# [ITEMS]
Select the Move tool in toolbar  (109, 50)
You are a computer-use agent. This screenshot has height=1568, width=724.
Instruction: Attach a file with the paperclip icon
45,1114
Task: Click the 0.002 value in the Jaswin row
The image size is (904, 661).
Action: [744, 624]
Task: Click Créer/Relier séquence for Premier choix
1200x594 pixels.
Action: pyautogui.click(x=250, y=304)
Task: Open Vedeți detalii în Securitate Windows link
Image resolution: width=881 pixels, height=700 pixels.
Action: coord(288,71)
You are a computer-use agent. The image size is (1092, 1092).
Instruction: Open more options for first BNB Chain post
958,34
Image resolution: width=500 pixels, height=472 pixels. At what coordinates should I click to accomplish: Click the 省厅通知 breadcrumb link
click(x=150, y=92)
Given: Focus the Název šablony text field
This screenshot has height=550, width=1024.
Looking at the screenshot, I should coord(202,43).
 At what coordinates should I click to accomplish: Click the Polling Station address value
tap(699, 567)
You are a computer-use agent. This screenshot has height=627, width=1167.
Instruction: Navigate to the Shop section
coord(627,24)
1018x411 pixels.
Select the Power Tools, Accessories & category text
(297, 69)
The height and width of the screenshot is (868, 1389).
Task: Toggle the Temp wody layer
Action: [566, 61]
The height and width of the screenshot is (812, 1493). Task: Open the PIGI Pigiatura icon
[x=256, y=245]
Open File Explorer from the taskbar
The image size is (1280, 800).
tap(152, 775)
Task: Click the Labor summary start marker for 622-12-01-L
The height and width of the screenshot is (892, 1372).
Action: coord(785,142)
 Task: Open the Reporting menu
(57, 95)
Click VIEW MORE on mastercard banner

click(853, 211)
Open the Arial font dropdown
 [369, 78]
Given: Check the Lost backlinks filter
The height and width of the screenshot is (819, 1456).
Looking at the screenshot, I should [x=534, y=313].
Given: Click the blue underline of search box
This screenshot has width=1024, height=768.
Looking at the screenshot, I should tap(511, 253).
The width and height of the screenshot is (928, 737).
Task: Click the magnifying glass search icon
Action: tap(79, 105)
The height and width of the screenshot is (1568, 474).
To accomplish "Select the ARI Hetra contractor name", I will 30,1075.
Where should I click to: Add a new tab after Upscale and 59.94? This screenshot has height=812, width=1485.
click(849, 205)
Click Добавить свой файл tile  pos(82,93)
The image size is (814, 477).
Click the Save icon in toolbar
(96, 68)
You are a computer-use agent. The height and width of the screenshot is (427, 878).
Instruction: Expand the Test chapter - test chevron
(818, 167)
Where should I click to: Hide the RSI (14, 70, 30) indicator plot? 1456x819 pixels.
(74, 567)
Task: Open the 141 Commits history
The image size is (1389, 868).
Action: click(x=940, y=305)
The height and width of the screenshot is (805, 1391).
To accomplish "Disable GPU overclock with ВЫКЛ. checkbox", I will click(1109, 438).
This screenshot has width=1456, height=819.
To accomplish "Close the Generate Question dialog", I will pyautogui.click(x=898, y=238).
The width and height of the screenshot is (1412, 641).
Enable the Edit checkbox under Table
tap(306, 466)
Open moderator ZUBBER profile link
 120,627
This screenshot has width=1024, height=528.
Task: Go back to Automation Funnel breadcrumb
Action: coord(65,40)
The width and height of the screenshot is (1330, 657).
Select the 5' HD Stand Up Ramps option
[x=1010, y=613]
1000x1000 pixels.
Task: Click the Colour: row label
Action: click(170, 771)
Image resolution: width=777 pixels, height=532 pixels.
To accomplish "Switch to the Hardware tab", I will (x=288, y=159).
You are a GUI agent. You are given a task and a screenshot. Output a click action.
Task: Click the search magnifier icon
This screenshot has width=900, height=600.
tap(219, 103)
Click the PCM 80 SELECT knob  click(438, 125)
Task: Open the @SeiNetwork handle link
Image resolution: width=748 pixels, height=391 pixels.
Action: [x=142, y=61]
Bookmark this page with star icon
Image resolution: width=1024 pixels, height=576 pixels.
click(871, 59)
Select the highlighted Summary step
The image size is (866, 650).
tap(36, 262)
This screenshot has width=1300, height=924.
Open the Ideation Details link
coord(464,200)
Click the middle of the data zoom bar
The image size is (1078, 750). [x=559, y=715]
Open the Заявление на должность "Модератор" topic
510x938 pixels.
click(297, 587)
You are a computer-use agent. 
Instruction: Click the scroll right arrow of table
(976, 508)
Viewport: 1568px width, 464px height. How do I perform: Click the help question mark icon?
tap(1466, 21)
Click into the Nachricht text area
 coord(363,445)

# [TASK TO COMPLETE]
Can you print everything in the records above from the line containing "Task: Click the 0.002 value in the Jaswin row" down to the line containing "Action: [566, 61]", both included, without changing any of it?

# [SOLUTION FOR THIS EXERCISE]
Task: Click the 0.002 value in the Jaswin row
The image size is (904, 661).
Action: [744, 624]
Task: Click Créer/Relier séquence for Premier choix
1200x594 pixels.
Action: pyautogui.click(x=250, y=304)
Task: Open Vedeți detalii în Securitate Windows link
Image resolution: width=881 pixels, height=700 pixels.
Action: coord(288,71)
You are a computer-use agent. The image size is (1092, 1092).
Instruction: Open more options for first BNB Chain post
958,34
Image resolution: width=500 pixels, height=472 pixels. At what coordinates should I click to accomplish: Click the 省厅通知 breadcrumb link
click(x=150, y=92)
Given: Focus the Název šablony text field
This screenshot has height=550, width=1024.
Looking at the screenshot, I should coord(202,43).
 At what coordinates should I click to accomplish: Click the Polling Station address value
tap(699, 567)
You are a computer-use agent. This screenshot has height=627, width=1167.
Instruction: Navigate to the Shop section
coord(627,24)
1018x411 pixels.
Select the Power Tools, Accessories & category text
(297, 69)
The height and width of the screenshot is (868, 1389).
Task: Toggle the Temp wody layer
Action: [566, 61]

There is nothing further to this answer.